LKML Archive on lore.kernel.org
help / color / mirror / Atom feed
From: Yury <yury.norov@gmail.com>
To: Rasmus Villemoes <linux@rasmusvillemoes.dk>
Cc: linux-kernel@vger.kernel.org, heukelum@mailshack.com,
	mita@miraclelinux.com, Andrew Morton <akpm@linux-foundation.org>,
	rusty@rustcorp.com.au
Subject: Re: [PATCH] lib: find_*_bit reimplementation
Date: Mon, 26 Jan 2015 02:32:56 +0300	[thread overview]
Message-ID: <54C57D28.60501@gmail.com> (raw)
In-Reply-To: <87y4otknuu.fsf@rasmusvillemoes.dk>

On 24.01.2015 03:45, Rasmus Villemoes wrote:
> On Mon, Jan 19 2015, Yury Norov <yury.norov@gmail.com> wrote:
>
>> New implementation takes less space, and, I hope, easier to understand.
>>
>> Signed-off-by: Yury Norov <yury.norov@gmail.com>
>> ---
>>  lib/find_next_bit.c | 265 +++++++++++++++-------------------------------------
>>  1 file changed, 73 insertions(+), 192 deletions(-)
>>
> That diffstat is certainly nice.
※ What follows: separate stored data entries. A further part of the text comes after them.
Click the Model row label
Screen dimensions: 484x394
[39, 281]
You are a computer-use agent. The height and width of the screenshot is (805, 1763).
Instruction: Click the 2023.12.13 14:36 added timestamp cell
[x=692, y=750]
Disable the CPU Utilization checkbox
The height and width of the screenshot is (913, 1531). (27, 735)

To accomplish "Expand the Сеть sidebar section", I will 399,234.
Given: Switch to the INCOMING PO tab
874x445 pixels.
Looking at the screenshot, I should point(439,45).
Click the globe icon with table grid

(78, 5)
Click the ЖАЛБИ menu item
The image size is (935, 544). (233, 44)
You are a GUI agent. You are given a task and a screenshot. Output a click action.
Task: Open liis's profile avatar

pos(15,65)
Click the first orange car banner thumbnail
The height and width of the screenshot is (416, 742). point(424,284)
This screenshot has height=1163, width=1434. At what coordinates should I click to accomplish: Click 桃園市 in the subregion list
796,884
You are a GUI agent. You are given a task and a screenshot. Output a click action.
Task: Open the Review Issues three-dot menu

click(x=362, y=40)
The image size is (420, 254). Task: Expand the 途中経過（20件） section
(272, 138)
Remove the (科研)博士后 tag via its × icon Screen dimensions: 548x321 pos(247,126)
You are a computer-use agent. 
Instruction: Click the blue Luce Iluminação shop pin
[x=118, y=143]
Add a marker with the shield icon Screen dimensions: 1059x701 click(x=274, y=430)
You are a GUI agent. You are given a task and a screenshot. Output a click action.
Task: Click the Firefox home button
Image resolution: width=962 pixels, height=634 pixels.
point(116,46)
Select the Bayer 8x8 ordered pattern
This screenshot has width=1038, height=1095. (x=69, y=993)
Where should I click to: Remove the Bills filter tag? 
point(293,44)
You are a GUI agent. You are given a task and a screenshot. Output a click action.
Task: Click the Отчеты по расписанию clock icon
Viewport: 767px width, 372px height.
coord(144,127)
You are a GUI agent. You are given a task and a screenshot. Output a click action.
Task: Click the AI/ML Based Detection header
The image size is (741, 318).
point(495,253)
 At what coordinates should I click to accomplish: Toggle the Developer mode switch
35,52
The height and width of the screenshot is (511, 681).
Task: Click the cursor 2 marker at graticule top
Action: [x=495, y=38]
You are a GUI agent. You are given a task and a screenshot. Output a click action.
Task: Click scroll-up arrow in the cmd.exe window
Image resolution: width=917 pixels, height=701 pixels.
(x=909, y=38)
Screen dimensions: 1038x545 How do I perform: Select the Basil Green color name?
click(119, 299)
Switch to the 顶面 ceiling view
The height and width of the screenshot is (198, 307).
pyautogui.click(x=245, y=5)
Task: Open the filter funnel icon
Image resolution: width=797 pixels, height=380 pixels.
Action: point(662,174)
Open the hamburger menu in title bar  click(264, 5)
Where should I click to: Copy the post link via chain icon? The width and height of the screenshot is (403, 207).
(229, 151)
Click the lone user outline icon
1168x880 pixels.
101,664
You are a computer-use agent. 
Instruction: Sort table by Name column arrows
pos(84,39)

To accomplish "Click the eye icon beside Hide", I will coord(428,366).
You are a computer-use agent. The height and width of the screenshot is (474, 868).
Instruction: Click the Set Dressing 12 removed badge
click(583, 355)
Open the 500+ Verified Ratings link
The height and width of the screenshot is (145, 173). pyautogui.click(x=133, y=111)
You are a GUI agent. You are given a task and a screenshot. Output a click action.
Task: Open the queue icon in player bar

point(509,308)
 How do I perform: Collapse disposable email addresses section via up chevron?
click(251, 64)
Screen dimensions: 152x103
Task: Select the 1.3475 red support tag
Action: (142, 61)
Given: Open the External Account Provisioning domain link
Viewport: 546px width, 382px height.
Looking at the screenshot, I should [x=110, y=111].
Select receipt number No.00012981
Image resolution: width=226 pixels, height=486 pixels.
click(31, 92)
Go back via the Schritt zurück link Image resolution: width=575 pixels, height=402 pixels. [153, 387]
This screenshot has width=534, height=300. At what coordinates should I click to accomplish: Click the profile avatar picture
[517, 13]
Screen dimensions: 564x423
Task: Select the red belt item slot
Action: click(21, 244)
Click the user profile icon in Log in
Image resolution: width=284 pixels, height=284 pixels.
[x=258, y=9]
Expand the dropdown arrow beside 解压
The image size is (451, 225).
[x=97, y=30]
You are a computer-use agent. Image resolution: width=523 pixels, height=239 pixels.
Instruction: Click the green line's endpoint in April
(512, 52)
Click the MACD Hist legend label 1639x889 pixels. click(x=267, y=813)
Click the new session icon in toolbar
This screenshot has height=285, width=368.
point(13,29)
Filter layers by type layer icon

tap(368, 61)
Do you also have numbers for the
> size of the generated code, and do you know if there is a
> measurable performance difference? Have you tested whether the new and
> old code give the same results, also in corner cases?
Hello, Rasmus. Thank you for your time.

> Do you also have numbers for the size of the generated code

Before text section is 817 bytes, after - 533.
Comparing to this version, I have the patch modified now, and numbers may little differ.

> Have you tested whether the new and old code give the same results, also in corner cases?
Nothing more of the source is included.